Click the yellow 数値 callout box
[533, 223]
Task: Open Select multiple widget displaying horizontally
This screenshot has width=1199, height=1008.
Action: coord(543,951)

**********

*Aim of the exercise*: Each entry above is to be duplicated exactly, with nothing left out.

*Finished task*:
Click the yellow 数値 callout box
[533, 223]
Task: Open Select multiple widget displaying horizontally
This screenshot has width=1199, height=1008.
Action: coord(543,951)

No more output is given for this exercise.